Kemalist, üçüncü dünya tarihçisi, sosyalist tarihçi… Ahmad için kullanılan sıfatlardan bazıları. Ahmad’in hayat hikayesine kabaca göz atmak bile bu ifadelerin hepten yersiz olmadığını gösterir. Rivayete göre Mısır’ı çalışmak istemiş Ahmad. Hocası Lewis Türkiye’yi çalışmaya ikna etmiş onu. 38’de Delhi’de dünyaya gelmiş, ülkesinde sert dönüşümlere şahit olmuş, farklı Batı şehirlerinde bulunmuş ve Türkiye’de hayata gözlerini yummuş bir tarihçiden söz ediyoruz. İttihatçılık, Kemalizm ve Türkiye’de demokrasinin seyrini sınıf laytmotifi üzerinden tartışmış bir isimden.

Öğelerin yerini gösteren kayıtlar
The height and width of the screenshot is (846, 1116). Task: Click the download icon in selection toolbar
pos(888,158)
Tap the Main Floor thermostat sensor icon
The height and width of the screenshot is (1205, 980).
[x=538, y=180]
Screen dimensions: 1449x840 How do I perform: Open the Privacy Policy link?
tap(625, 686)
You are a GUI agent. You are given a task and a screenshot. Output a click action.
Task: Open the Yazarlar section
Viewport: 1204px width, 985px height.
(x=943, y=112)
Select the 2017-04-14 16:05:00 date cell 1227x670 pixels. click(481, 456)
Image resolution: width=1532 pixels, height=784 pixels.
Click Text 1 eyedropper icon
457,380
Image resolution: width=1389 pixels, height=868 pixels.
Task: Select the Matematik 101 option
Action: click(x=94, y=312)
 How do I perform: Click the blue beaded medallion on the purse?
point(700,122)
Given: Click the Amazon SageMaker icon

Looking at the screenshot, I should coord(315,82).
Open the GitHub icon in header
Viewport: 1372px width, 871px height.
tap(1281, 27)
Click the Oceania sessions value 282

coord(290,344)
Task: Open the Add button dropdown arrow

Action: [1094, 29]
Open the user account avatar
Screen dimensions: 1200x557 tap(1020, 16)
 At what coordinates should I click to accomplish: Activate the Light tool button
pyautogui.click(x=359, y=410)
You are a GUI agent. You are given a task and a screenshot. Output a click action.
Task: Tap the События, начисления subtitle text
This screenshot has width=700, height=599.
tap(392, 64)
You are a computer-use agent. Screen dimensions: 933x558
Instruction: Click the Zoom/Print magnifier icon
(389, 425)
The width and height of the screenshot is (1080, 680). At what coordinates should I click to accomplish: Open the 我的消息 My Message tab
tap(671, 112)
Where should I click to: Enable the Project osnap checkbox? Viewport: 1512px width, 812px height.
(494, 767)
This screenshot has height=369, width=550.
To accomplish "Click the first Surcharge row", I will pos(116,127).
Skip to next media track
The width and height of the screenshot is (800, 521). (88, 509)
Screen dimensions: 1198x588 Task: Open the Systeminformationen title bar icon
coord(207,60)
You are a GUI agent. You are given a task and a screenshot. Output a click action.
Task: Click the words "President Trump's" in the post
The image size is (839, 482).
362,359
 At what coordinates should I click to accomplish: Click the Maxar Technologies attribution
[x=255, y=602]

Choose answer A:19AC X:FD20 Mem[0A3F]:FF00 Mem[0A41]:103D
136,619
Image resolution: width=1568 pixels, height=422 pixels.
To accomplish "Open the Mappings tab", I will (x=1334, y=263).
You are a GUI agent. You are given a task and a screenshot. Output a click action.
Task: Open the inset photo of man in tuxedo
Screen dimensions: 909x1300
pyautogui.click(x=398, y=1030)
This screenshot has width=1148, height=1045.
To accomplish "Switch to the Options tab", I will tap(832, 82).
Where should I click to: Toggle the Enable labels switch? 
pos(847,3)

Alıştırma görevi ▸
Ahmad'ı anlatan kaynak metne göre aşağıdaki soruları yanıtlayın.
(a) Ahmad'ı Türkiye'yi çalışmaya ikna eden hocasının adı nedir?
(b) Ahmad hangi şehirde dünyaya gelmiştir?
(c) Ahmad İttihatçılık, Kemalizm ve Türkiye'de demokrasinin seyrini hangi laytmotif üzerinden tartışmıştır?

Görev yanıtı ▸
(a) Lewis.
(b) Delhi.
(c) Sınıf laytmotifi.